- [EXTRAIT DU TEXTE]:
┄┄┄┄┄┄┄┄┄┄

Cette (très forte) redondance permet de garantir l'intersubjectivité des informations ainsi reproductiblement observables et de ce fait devenant classiques (1). Il n'y a pas de souci mathématique ou physique avec cet article. Par contre, un peu à la Prigogine, Zurek à un moment donné dans le passé, tirait (me semble-t-il) l'interprétation de ses pédictions dans un sens répondant à son attente réaliste mais semblant aller au delà de ce que ses études prouvaient.
A ce moment là, Zurek pensait (ce n'est plus le cas) avoir résolu le problème de la mesure quantique grâce à la décohérence. Las, comme toute évolution dynamique à laquelle on se refuse d'accorder un rôle à l'observateur, la décohérence est unitaire, déterministe et réversible. La décohérence préserve l'information : pas de création objective d'entropie. C'est normal, l'entropie n'est pas une grandeur physique objective.
L'information sur le système soumis à décohérence par intrication avec un appareil de mesure (puis son environnement) n'est jamais objectivement perdue (cf. les échos de spin). Elle va "se cacher" sous forme d'intrication avec l'environnement sans jamais disparaître objectivement. C'est cette observation qui a conduit à proposer l'interprétation des mondes multiples. Cette interprétation est inévitable dès lors que l'on attribue à l'état quantique un caractère de grandeur objective.

┄┄┄┄┄┄┄┄┄┄

- [TRAVAIL DEMANDÉ]:
- a) Traduisez en anglais cette phrase du texte sur la décohérence : « C'est cette observation qui a conduit à proposer l'interprétation des mondes multiples. »
- b) Recopiez fidèlement le passage du texte sur la décohérence qui commence par « L'information sur le » et se poursuit jusqu'à « de grandeur objective. ».

- [EXTRAIT DE DONNÉES]:
┄┄┄┄┄┄┄┄┄┄

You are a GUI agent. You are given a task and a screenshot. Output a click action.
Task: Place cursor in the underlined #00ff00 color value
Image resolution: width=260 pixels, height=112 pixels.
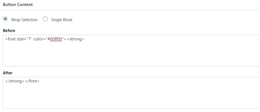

┄┄┄┄┄┄┄┄┄┄

- [RÉPONSES AUX EXERCICES]:
- a) It is this observation that led to the proposal of the many-worlds interpretation.

- b)
L'information sur le système soumis à décohérence par intrication avec un appareil de mesure (puis son environnement) n'est jamais objectivement perdue (cf. les échos de spin). Elle va "se cacher" sous forme d'intrication avec l'environnement sans jamais disparaître objectivement. C'est cette observation qui a conduit à proposer l'interprétation des mondes multiples. Cette interprétation est inévitable dès lors que l'on attribue à l'état quantique un caractère de grandeur objective.